--- BEGIN Given passage ---

Updating CPU quota causes NVML unknown error

dvenza commented 6 years ago

I'm testing nvidia-docker 2, starting containers through Zoe Analytics, that uses the network Docker API. What Zoe does is to dynamically set CPU quotas to redistribute spare capacity, but it makes nvidia-docker break down:

Start a container (the nvidia plugin is set as default in daemon.json):

$ docker run -d -e NVIDIA_VISIBLE_DEVICES=all -p 8888 gcr.io/tensorflow/tensorflow:1.3.0-gpu-py3

Test with nvidia-smi (it works):

$ docker exec -it 9e nvidia-smi
Thu Nov  2 08:03:25 2017
+-----------------------------------------------------------------------------+
| NVIDIA-SMI 384.81                 Driver Version: 384.81                    |
|-------------------------------+----------------------+----------------------+
| GPU  Name        Persistence-M| Bus-Id        Disp.A | Volatile Uncorr. ECC |
| Fan  Temp  Perf  Pwr:Usage/Cap|         Memory-Usage | GPU-Util  Compute M. |
|===============================+======================+======================|
|   0  Tesla P100-PCIE...  Off  | 00000000:04:00.0 Off |                    0 |
| N/A   26C    P0    31W / 250W |      0MiB / 16276MiB |      0%      Default |

[...]

Change the CPU quota:

$ docker update --cpu-quota 640000 9e

Test with nvidia-smi (it breaks):

$ docker exec -it 9e nvidia-smi
Failed to initialize NVML: Unknown Error

If I set the cpu quota at the beginning, it works.
I tried with different values for the quota, it always breaks
I could find no messages in the logs
The same happens updating the memory soft limit (--memory-reservation)

--- END Given passage ---
--- BEGIN Supplied material ---

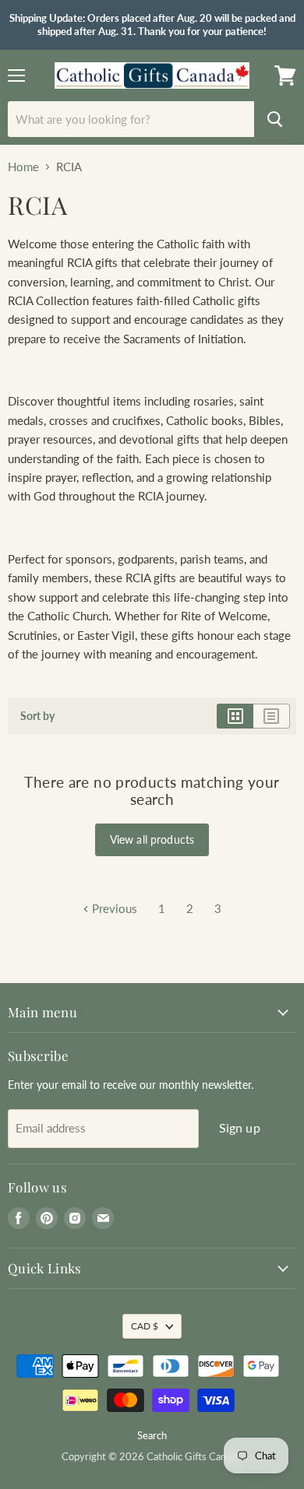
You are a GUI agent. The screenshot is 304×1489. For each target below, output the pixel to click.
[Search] (275, 119)
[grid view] (235, 716)
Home (23, 167)
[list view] (271, 716)
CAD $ (144, 1326)
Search (152, 1435)
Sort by (37, 716)
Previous (113, 908)
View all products (152, 839)
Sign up (239, 1127)
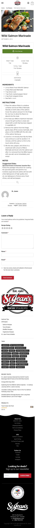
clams (4, 350)
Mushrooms (6, 353)
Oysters (15, 353)
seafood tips (20, 359)
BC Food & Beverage (17, 345)
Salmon (24, 205)
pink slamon (24, 353)
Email (3, 260)
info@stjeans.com (18, 518)
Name (3, 251)
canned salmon (20, 348)
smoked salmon (22, 361)
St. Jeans (15, 191)
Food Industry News (22, 350)
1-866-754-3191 (18, 520)
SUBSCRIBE (24, 475)
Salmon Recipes (7, 324)
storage (5, 367)
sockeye (5, 364)
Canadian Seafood (7, 348)
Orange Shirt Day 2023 (7, 382)
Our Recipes (9, 8)
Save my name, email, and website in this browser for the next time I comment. (18, 269)
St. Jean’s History (22, 364)
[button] (32, 3)
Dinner (20, 205)
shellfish (5, 361)
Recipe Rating (5, 225)
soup (12, 364)
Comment (4, 233)
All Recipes (4, 322)
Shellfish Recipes (7, 329)
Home (2, 8)
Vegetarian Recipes (8, 332)
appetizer (5, 345)
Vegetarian (20, 367)
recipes (15, 356)
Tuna (12, 367)
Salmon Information (8, 359)
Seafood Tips (5, 319)
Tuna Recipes (6, 327)
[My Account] (28, 3)
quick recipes (6, 356)
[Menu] (4, 3)
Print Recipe (18, 51)
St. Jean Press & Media (8, 334)
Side (12, 361)
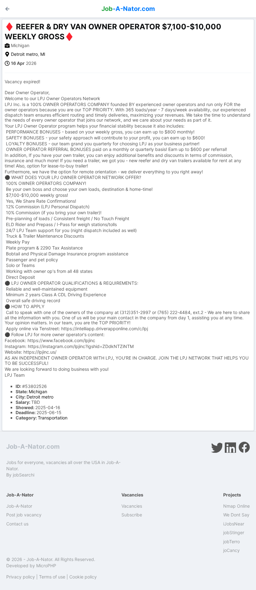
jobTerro (231, 541)
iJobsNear (233, 523)
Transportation (52, 417)
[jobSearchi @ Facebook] (244, 447)
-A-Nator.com (128, 8)
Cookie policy (83, 576)
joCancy (231, 550)
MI (42, 54)
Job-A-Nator (19, 506)
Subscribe (131, 514)
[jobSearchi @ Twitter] (216, 447)
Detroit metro (24, 54)
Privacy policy (20, 576)
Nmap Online (236, 506)
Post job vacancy (24, 514)
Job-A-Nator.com (33, 446)
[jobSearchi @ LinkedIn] (230, 447)
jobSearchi (23, 474)
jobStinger (233, 532)
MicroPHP (46, 565)
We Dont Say (236, 514)
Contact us (17, 523)
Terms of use (52, 576)
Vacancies (131, 506)
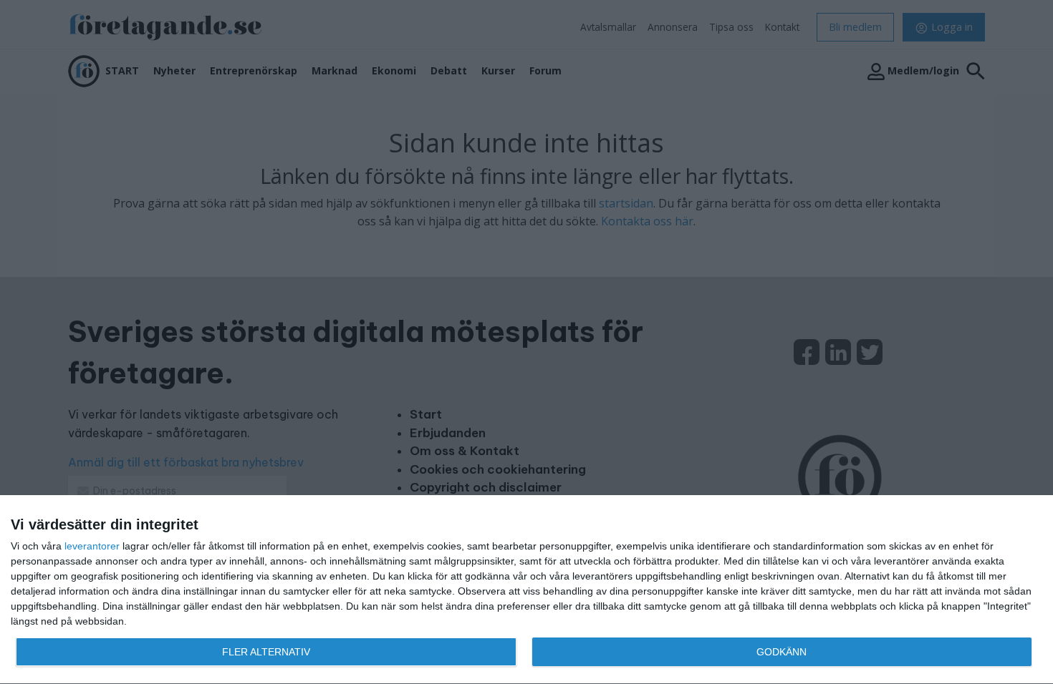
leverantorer (92, 546)
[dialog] (526, 590)
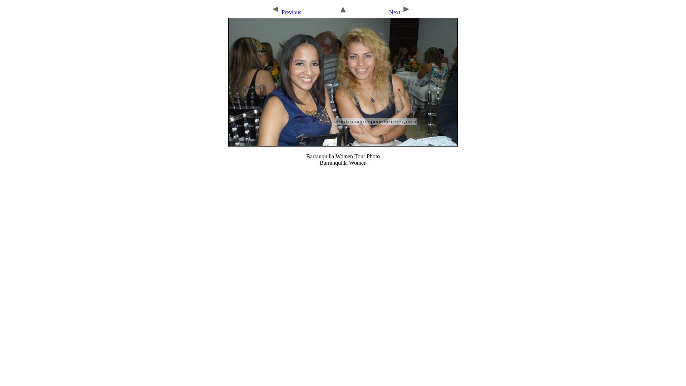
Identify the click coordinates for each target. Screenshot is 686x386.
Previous (290, 12)
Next (395, 12)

--- END Supplied material ---

■ **Set problem**: Write out the NVML error report word for word, from "Change the CPU" up to and including "soft limit (--memory-reservation)".

■ **Task output**:
Change the CPU quota:

$ docker update --cpu-quota 640000 9e

Test with nvidia-smi (it breaks):

$ docker exec -it 9e nvidia-smi
Failed to initialize NVML: Unknown Error

If I set the cpu quota at the beginning, it works.
I tried with different values for the quota, it always breaks
I could find no messages in the logs
The same happens updating the memory soft limit (--memory-reservation)